Unfortunately for physicians, insurance contacts may include an anti-assignment provision. That contract clause prohibits the insured from assigning benefits to providers. Because the patient was not authorized to make an assignment, the insurer refuses to honor it. Courts generally enforce anti-assignment agreements if they expressly state that the patient’s assignment shall be “void” or “invalid” or that any assignment will give no rights to the provider who receives it and will not be recognized by the insurer.

Patients are generally given a subscriber agreement by their health insurer. Like most people who are confronted with legal documents, they don’t read the agreement and don’t realize that it contains an anti-assignment clause. Neither they nor the non-participating physician understands that the assignment of benefits will be unenforceable. Both the doctor and the patient are placed in a difficult position when the insurer refuses to pay the provider directly.

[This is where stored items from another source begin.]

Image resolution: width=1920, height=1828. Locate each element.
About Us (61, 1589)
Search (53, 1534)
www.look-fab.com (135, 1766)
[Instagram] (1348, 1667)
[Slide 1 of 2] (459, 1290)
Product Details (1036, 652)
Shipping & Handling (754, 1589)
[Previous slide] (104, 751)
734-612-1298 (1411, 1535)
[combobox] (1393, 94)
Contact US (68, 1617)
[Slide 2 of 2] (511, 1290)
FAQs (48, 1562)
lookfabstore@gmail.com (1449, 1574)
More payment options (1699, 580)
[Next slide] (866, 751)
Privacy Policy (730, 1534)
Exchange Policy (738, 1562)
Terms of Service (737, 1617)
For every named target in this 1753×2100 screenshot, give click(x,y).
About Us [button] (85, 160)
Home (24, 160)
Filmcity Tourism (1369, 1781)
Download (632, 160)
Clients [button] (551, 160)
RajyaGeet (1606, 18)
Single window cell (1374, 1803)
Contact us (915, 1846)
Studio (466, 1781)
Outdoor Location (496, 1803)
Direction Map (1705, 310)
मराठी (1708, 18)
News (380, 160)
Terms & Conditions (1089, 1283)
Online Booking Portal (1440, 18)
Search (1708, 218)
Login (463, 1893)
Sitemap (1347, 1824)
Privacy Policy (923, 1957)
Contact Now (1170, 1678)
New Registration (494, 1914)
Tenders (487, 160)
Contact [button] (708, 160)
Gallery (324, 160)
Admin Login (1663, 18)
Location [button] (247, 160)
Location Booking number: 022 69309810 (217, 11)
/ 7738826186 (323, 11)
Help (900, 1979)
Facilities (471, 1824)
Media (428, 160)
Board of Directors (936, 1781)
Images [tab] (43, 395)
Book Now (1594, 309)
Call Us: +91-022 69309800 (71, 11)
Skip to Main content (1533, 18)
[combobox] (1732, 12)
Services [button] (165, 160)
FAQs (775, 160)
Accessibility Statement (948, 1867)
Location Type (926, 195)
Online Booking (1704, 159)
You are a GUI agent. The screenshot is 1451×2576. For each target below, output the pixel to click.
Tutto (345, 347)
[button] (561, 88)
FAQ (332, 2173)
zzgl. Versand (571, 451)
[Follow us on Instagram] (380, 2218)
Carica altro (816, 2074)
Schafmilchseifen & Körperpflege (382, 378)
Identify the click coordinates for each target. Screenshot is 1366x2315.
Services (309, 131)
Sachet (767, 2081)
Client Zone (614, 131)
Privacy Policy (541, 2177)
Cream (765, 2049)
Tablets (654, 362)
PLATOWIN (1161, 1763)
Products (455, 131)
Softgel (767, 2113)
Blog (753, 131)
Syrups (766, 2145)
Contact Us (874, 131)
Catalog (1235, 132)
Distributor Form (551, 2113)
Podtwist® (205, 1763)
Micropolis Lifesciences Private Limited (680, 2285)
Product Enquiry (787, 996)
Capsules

Some states, including New Jersey, have enacted laws that require managed care plans to honor assignments of benefits. Unfortunately, even when assignments are enforced, non-participating physicians do not always receive fair payment for their services.

Litigation Against Insurers to Receive UCR Rates

Some states, including Florida, have statutes that require certain managed care plans to pay out-of-network hospitals for the provision of emergency services to their members. In Florida, the insurer must pay the lesser of the provider’s charges or the “usual and customary provider charges for similar services in the community where the services were provided.”

Providers know the amount that they billed but they may not know whether their billing is consistent with the UCR for the services provided. A medical billing expert can help physicians and hospitals compare their billings to the UCR rate when an insurer refuses to reimburse them for their charges. Medical billing experts can provide evidence in support of litigation to recover unpaid UCR rates.

Medical billing experts have supported other litigation on behalf of physicians. A few years ago, class action lawsuits in New York and California challenged insurance companies that refused to reimburse providers for their services at the UCR rate. Those lawsuits were supported by testimony from medical billing experts. They were settled to the advantage of the physicians.